La storia di Harriet Tubman, così come quella di William M. Mitchell (l’unico ad aver scritto esplicitamente della Ferrovia Sotterranea mentre questa era ancora illegale), rappresenta una delle rare testimonianze di un sistema che, per ovvie ragioni, doveva essere mantenuto nella segretezza più totale. Negli anni, la finzione è intervenuta a riempire le lacune storiche. Parlo di opere come La capanna dello Zio Tom di Harriet Beecher Stowe (1854), ma anche di serie televisive come la recente Underground di Misha Green e Joe Pokaski (2016). Il romanzo di Whitehead si inserisce in questo solco, ma la sua impostazione allegorica ha consentito all’autore di utilizzare la storia di Cora come prisma per scomporre e rendere visibili le declinazioni contemporanee di un razzismo che non ha mai veramente cambiato natura.
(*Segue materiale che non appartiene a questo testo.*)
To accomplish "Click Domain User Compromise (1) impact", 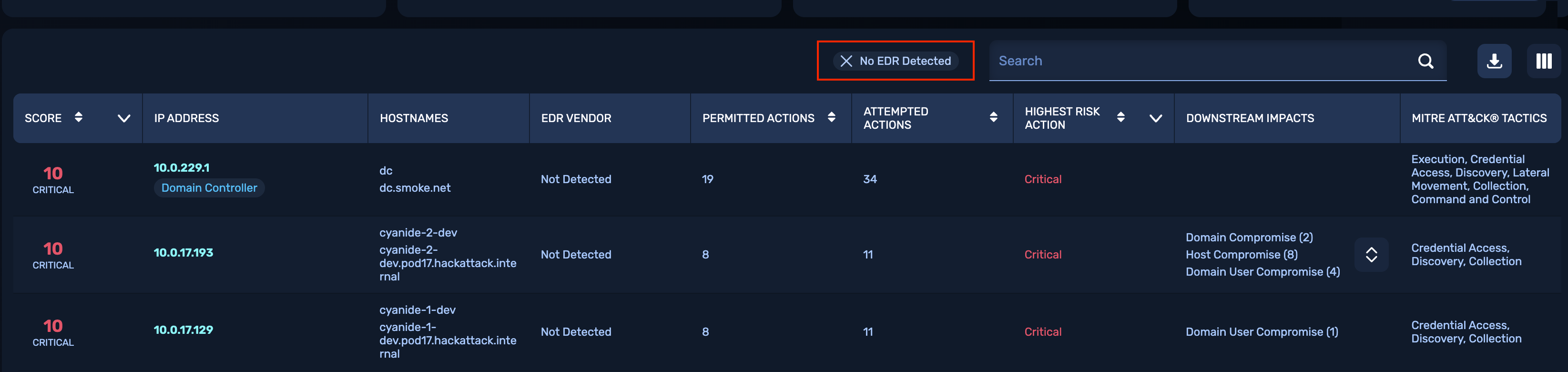I will point(1261,332).
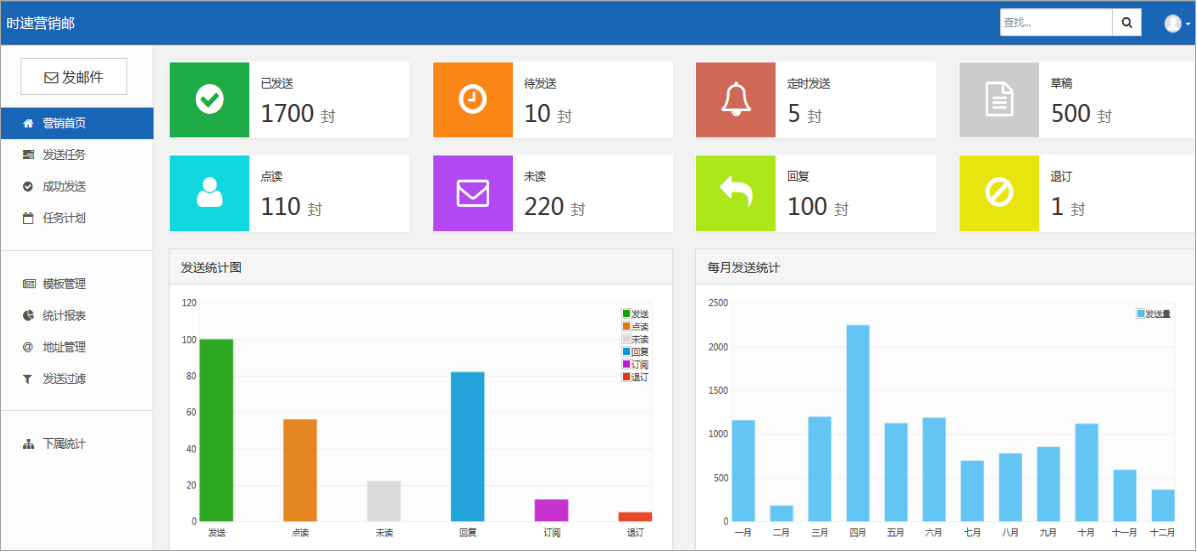Screen dimensions: 1197x552
Task: Click the green Sent checkmark icon
Action: (209, 100)
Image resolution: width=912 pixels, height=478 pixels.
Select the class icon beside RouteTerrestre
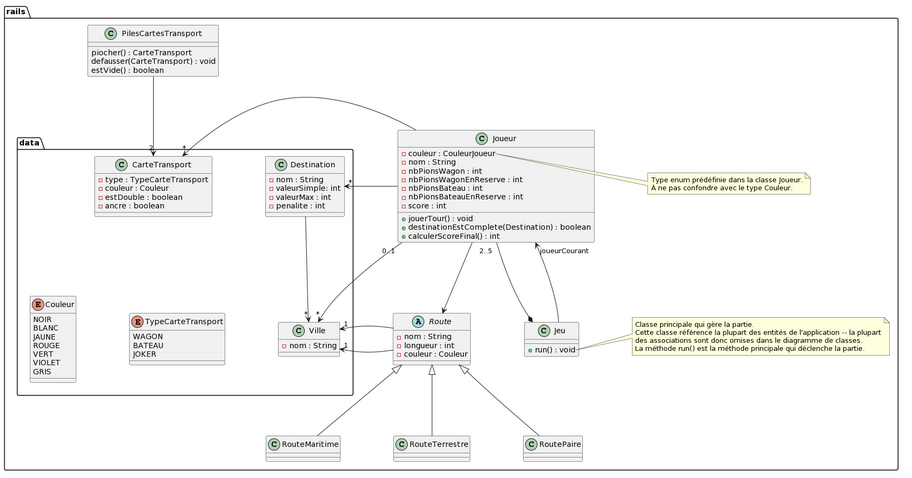coord(403,443)
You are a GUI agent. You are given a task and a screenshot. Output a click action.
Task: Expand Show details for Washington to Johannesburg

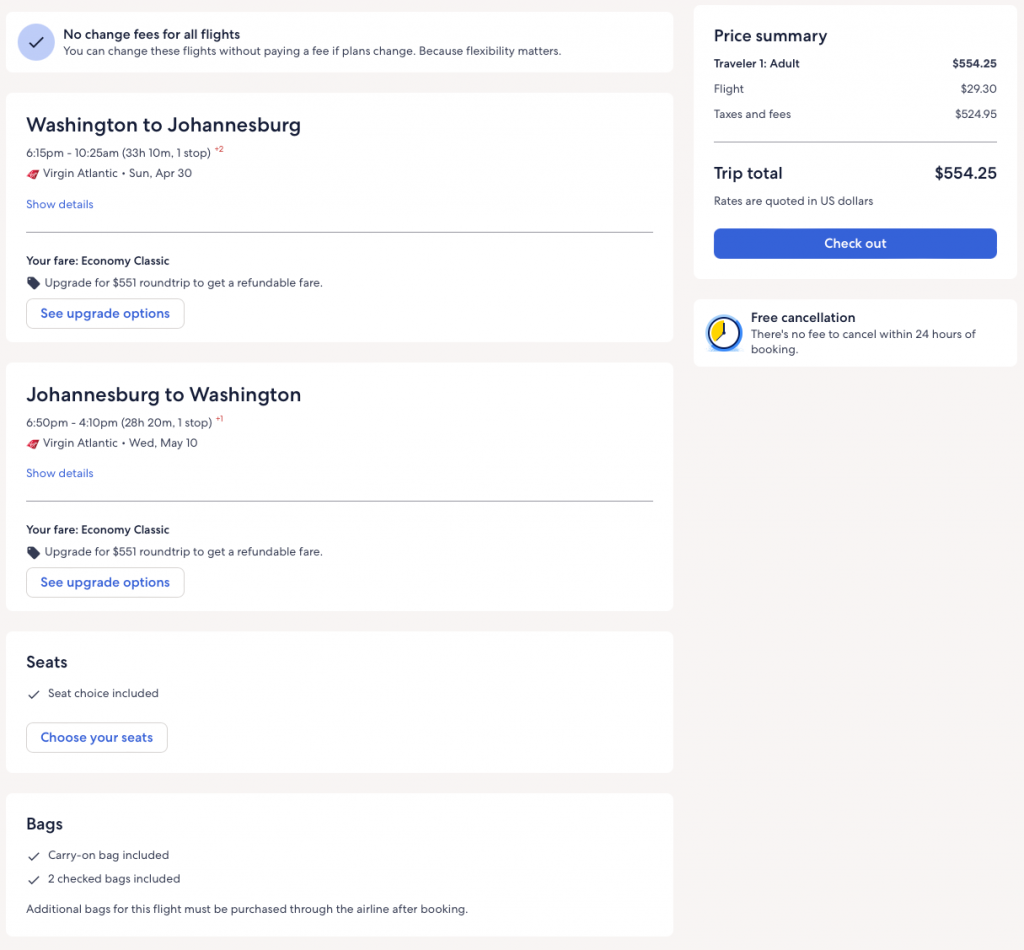(60, 204)
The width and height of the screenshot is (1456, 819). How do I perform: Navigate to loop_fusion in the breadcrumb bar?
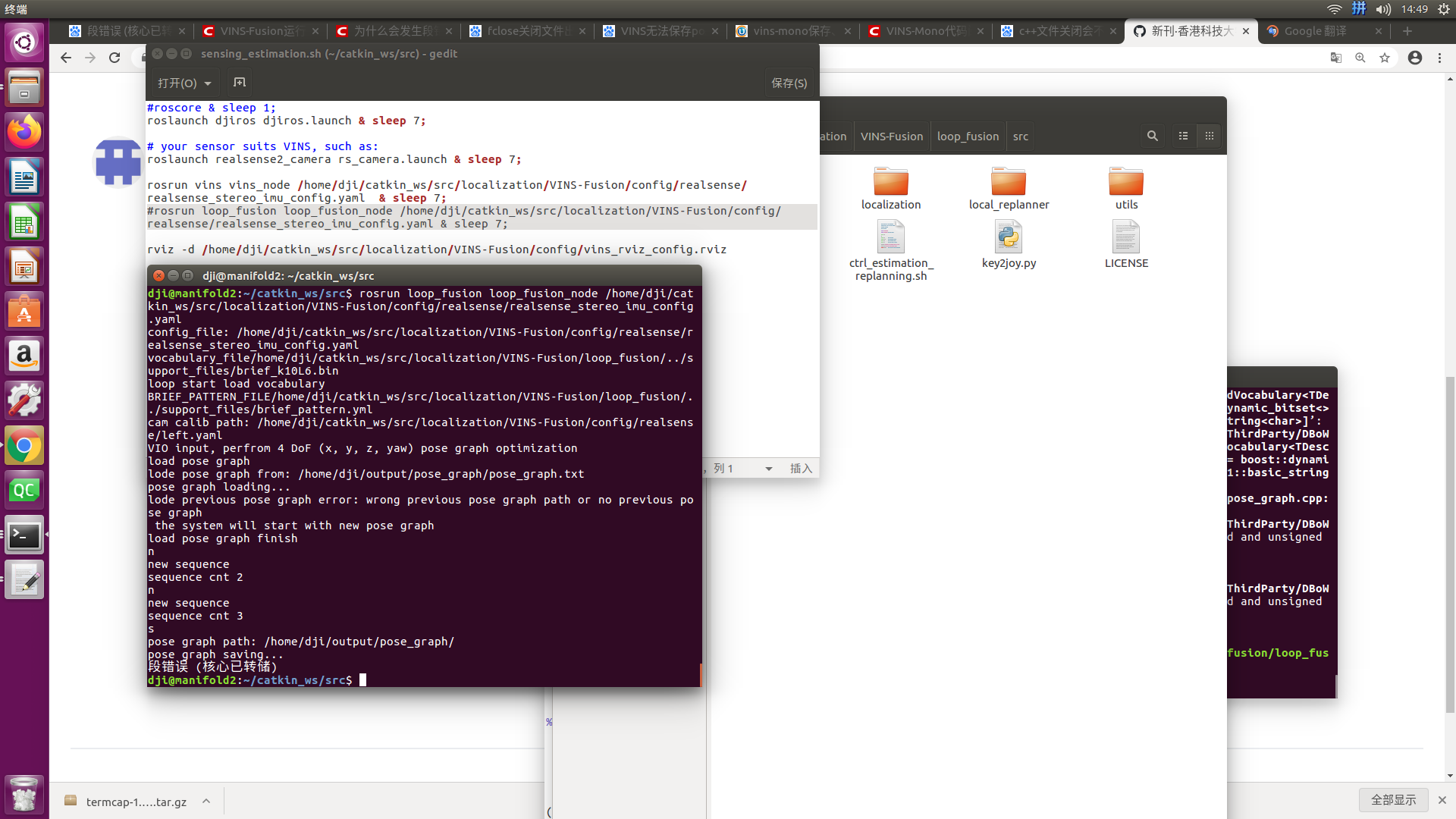[x=968, y=136]
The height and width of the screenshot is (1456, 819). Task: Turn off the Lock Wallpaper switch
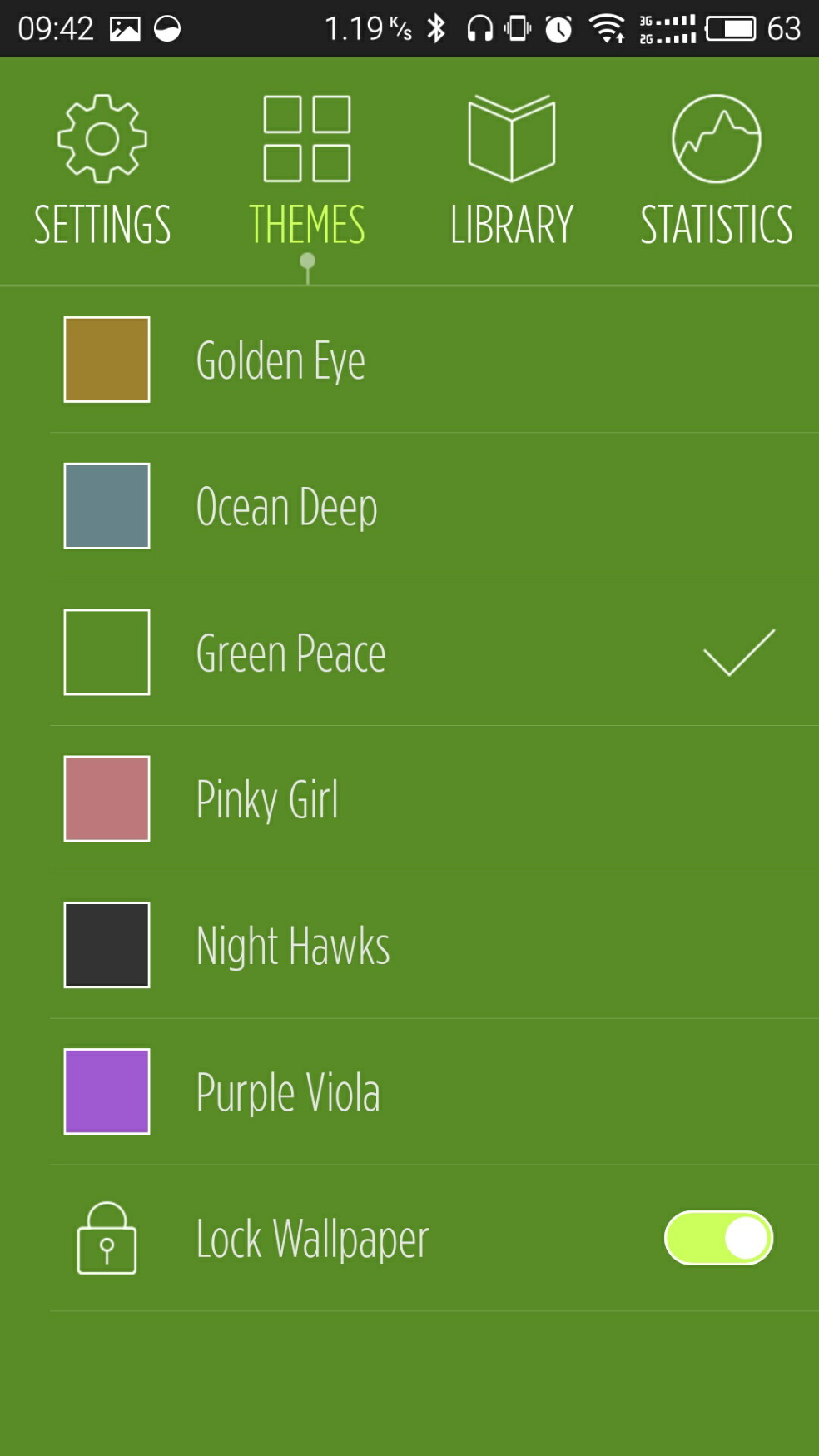pos(718,1238)
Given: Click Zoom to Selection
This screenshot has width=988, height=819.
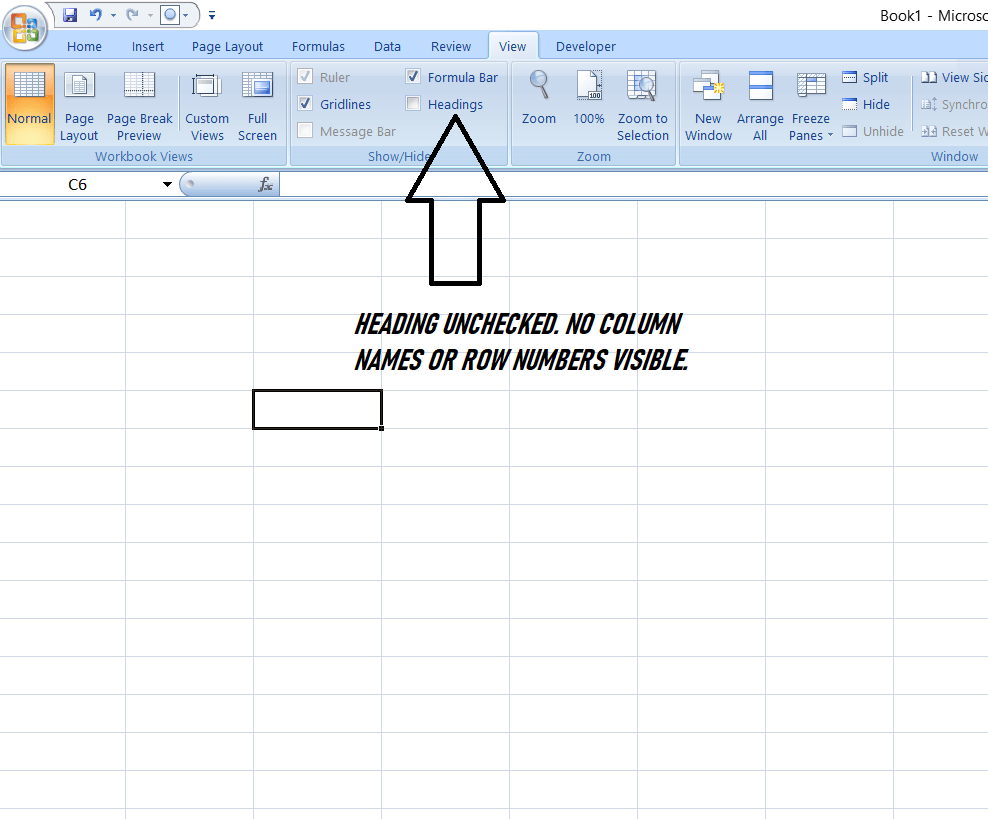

Oggi, a 160 anni dagli eventi narrati nel romanzo, negli USA il divario tra la popolazione bianca e quella afroamericana negli ultimi 25 anni è addirittura andato peggiorando: il patrimonio di una famiglia bianca è in media 13 volte superiore a quello di una famiglia nera, solo il 42% degli afroamericani ha una casa di proprietà (contro il 72% dei bianchi) e la disoccupazione della comunità nera è al 9,2% (tra i bianchi non supera il 4,4%). Stando alla leggenda, i tunnel della ferrovia sotterranea si spingevano fino a toccare il confine con il Canada. Nella realtà, il treno dell’emancipazione si è fermato alle prime stazioni: a Nord ci deve ancora arrivare. Concettualmente parlando, quella stazione al momento nemmeno esiste.